TEXT PASSAGE:
----------------

She was a great author who used SF to question a lot of the assumptions of sex and gender roles. There is a prestigious award named after her, created in 1991, given to works of science fiction and fantasy that explore issues of gender.
Asher Kay says
@Gregory – beat me to it.
PZ Myers says
Right. I was an SF nerd from an early age and got started on the classics — Asimov and Clarke. But I do vividly recall discovering Tiptree in the early 70s when I was just entering adolescence, and being blown away by Tiptree’s short stories. “Who is this guy?” I thought. “He can actually write and make me think and cause me confusion.” And the old guys suddenly looked boring and mechanical and clunky, and I couldn’t read them anymore, and I had to devour all the New Wave I could find.
It was many years later that I learned he was actually a she and my brain experienced another torsional twist.
chigau (違う) says
PZ #3
Oh yes.
That was a wonderful time for SF.
Stephanie Zvan says
And in another bit of irony, the Tiptree Award will be given this weekend at WisCon, the first (no longer only) feminist* science fiction convention, held in Madison. For all those people who saw the #wiscfi hash tag last weekend and were asking about women in science fiction, this is the convention you’re thinking of.
*With serious attention paid to issues of gender, class, race, age, and disability.
vole says
Yes, I remember an editorial in one of the major SF magazines – might have been Analog, not sure – saying that “in fact nowadays, with the sole exception of James Tiptree Jr, ALL of the best SF writers are women”, or words to that effect. By the next issue, Mr Tiptree had got in touch to say that her name was really Raccoona Sheldon. Happy days.

----------------

INFORMATION GIVEN:
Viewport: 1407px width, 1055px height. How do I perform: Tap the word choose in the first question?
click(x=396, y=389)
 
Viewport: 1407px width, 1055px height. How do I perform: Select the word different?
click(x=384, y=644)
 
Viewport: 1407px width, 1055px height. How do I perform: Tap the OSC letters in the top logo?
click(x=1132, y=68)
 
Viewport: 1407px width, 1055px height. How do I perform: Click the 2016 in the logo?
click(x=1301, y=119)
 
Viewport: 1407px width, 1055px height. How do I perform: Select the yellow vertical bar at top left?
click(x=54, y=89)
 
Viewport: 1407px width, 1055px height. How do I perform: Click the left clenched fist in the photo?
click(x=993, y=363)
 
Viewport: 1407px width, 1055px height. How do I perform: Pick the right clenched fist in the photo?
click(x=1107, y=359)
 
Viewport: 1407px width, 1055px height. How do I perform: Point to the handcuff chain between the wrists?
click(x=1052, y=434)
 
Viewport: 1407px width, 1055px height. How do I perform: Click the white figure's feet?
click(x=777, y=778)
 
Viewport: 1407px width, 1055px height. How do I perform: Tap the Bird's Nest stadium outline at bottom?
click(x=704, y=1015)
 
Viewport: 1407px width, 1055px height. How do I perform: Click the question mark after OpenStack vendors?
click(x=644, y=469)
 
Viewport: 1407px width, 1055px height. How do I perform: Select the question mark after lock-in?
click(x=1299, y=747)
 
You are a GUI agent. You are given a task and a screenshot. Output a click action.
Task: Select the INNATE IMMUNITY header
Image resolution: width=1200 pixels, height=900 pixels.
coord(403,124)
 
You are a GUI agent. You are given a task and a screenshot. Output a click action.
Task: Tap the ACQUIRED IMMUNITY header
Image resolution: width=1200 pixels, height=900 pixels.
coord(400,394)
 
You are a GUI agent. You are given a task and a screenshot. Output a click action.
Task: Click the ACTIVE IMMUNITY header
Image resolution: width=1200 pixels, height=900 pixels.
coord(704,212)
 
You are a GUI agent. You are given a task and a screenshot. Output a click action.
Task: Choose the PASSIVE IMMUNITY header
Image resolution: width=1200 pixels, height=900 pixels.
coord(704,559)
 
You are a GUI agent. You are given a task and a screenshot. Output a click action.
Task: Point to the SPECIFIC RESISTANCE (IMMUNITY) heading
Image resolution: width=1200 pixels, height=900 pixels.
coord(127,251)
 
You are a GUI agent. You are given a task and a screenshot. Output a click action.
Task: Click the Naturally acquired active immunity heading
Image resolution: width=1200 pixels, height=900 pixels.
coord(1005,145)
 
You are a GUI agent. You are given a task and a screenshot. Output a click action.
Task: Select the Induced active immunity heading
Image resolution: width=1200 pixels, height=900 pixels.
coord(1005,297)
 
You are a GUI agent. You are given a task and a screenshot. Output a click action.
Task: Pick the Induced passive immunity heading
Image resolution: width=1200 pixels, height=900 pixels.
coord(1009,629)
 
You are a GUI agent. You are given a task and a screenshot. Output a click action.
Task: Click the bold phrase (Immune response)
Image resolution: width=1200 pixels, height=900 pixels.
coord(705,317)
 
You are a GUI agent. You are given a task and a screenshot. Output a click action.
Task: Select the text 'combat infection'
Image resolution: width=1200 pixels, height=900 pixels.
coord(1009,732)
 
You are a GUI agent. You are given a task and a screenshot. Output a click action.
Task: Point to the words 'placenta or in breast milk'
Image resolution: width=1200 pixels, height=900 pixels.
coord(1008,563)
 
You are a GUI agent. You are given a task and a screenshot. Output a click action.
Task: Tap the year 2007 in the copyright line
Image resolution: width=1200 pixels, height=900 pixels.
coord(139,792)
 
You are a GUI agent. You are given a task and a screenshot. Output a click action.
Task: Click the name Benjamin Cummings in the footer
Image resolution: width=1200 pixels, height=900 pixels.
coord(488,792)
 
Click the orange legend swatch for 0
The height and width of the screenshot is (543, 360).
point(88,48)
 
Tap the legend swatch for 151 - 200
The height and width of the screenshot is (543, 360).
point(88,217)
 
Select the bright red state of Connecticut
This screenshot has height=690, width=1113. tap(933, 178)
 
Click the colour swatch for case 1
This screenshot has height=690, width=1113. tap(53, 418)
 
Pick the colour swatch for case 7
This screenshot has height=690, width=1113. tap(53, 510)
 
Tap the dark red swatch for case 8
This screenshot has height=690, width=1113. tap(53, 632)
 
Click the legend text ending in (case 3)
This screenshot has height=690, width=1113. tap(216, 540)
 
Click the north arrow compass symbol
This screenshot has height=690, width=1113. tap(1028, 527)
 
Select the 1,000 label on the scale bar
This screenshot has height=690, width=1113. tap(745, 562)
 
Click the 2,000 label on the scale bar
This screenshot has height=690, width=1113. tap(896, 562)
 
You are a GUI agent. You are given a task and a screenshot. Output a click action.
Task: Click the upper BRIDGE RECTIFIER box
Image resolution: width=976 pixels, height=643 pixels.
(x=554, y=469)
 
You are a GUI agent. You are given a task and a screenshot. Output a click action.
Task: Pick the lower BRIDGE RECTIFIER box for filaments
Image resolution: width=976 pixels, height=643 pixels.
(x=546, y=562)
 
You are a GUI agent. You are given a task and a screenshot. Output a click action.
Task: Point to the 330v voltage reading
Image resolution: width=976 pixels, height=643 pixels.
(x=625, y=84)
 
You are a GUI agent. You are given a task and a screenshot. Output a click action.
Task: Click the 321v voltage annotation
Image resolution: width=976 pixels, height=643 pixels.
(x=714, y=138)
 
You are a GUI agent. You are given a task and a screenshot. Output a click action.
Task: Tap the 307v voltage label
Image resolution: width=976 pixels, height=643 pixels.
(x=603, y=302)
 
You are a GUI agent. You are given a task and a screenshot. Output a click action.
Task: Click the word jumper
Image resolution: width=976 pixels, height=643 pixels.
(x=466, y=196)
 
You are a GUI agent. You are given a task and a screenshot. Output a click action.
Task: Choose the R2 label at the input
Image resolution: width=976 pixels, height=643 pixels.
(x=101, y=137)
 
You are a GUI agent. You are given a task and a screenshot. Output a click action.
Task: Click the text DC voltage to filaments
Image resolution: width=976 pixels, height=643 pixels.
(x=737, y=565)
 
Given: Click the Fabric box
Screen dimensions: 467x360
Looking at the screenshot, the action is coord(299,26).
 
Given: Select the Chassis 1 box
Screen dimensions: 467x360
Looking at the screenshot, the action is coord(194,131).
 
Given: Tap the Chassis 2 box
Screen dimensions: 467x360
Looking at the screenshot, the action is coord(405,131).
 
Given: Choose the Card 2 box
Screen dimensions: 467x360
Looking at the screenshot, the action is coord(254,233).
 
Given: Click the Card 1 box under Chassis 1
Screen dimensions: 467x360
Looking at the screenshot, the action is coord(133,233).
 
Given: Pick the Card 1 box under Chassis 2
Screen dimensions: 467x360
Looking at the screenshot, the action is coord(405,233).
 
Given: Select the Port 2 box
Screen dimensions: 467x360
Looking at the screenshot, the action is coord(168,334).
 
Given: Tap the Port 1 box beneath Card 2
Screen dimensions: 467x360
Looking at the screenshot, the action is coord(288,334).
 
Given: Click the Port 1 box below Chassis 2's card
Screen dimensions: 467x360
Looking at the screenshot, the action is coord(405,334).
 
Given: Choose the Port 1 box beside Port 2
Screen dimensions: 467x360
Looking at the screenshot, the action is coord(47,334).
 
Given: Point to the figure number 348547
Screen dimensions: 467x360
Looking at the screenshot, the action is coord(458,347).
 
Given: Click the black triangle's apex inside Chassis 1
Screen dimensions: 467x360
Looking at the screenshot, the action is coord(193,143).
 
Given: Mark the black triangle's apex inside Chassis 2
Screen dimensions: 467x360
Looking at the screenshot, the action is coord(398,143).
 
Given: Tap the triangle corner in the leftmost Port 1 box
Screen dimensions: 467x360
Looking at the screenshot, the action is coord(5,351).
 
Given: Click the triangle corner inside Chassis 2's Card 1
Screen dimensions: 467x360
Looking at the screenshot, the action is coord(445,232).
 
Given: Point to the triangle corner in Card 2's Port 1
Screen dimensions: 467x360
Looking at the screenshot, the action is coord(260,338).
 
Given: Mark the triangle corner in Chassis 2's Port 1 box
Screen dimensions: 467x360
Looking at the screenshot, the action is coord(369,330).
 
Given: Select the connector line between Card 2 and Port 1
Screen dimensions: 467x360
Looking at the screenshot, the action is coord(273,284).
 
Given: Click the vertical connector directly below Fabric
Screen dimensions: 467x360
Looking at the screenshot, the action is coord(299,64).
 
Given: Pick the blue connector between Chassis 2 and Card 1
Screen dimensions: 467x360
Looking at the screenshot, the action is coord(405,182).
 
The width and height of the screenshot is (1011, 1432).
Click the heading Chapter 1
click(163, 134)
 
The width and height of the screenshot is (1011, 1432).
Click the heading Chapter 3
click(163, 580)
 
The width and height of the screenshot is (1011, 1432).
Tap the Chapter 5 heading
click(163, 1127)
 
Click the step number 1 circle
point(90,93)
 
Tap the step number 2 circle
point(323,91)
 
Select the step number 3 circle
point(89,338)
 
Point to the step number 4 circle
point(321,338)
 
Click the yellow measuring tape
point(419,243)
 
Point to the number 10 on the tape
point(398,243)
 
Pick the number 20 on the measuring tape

----------------

INSTRUCTIONS:
[1] Could you print the part of the comment thread about James Tiptree Jr. starting with "Stephanie Zvan says" and going on through "age, and disability."?
[2] Can you carry the comment thread about James Tiptree Jr. on from the point where it stops?
You won't need the items.

RESPONSES IN ORDER:
[1]
Stephanie Zvan says
And in another bit of irony, the Tiptree Award will be given this weekend at WisCon, the first (no longer only) feminist* science fiction convention, held in Madison. For all those people who saw the #wiscfi hash tag last weekend and were asking about women in science fiction, this is the convention you’re thinking of.
*With serious attention paid to issues of gender, class, race, age, and disability.

[2]
niftyatheist, perpetually threadrupt says
Ha! I followed your link to the Tiptree short story and just spent 90 minutes reading it from start to finish. I wasn’t a sci-fi fan when I was young in the 70s, so was very happy to learn all this (in comments too, thank you folks!). Excellent story. I am now going to read the other link. I wish I’d seen Rebecca Goldstein’s talk – I was meant to go to WIS2 but had to cancel at the 11th hour – but I will be looking for the video for sure! Saw Jason’s liveblog of it at the time and thought then that it sounded like an unexpected treasure in a weekend of amazing talks/panels!
Lynna, OM says
I always suspected that Wall Street brokers were, in general, a very misogynistic, bullying lot. Now we have written proof. Not only should women be invisible, but they should also have no influence whatsoever over the decisions their husbands make:
http://www.salon.com/2013/05/22/wall_street_firms_golden_pitchbook_is_totally_sexist_full_of_lies/
chigau (違う) says
Lynna
I wonder if they have advice for when the prospect wants to consult with his husband.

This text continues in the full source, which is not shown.